Does the popular video game Fortnite have the same effect on children’s brains as cocaine? A Canadian law firm says the game releases the same pleasure chemicals in the brain as the illicit drug in a new application for a class action lawsuit, according to Canadian reports.
The parents claim North Carolina-based Epic Games preyed on their two Fortnite-addicted kids, 10 and 15, the Canadian Broadcasting Corporation reports.
Attorney Alessandra Esposito Chartrand, with Calex Legal, said the video game company intentionally made the game addictive, according to the CBC.

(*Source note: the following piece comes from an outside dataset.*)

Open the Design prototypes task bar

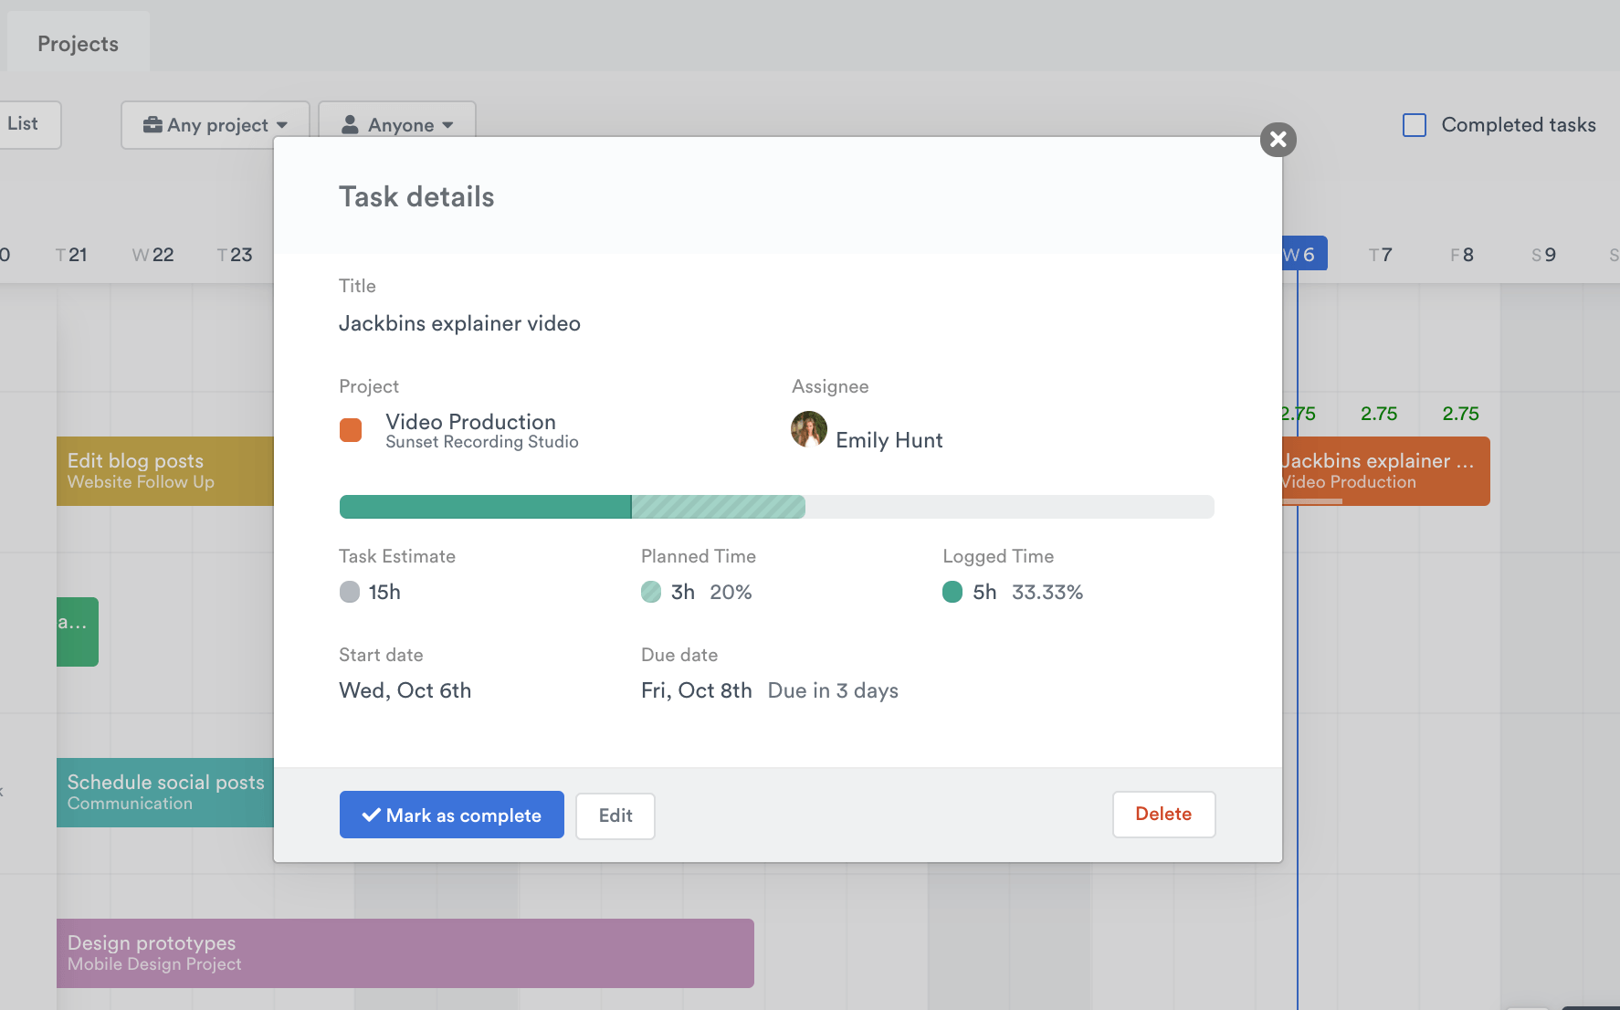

“Epic Games, when they created Fortnite, for years and years, hired psychologists — they really dug into the human brain and they really made the effort to make it as addictive as possible,” she told the Canadian broadcaster.
Jean-Philippe Caron, also an attorney with Calex, compared the proposed Fortnite lawsuit to complaints against big tobacco in an interview with Quebec radio station 98.5 - Montreal.
Caron said Fortnite knew the dangers to kids who could get hooked on playing the game.
Fortnite, the lawyers argue, releases the chemical dopamine into young brains similar to the way cocaine works, according to the CBC. Children can become dependent on playing Fortnite, similar to a drug addict with cocaine, the CBC reports.
The World Health Organization recognized video game addiction as a health condition for the first time last year.
The WHO says gaming disorder is “characterized by impaired control over gaming, increasing priority given to gaming over other activities to the extent that gaming takes precedence over other interests and daily activities, and continuation or escalation of gaming despite the occurrence of negative consequences.”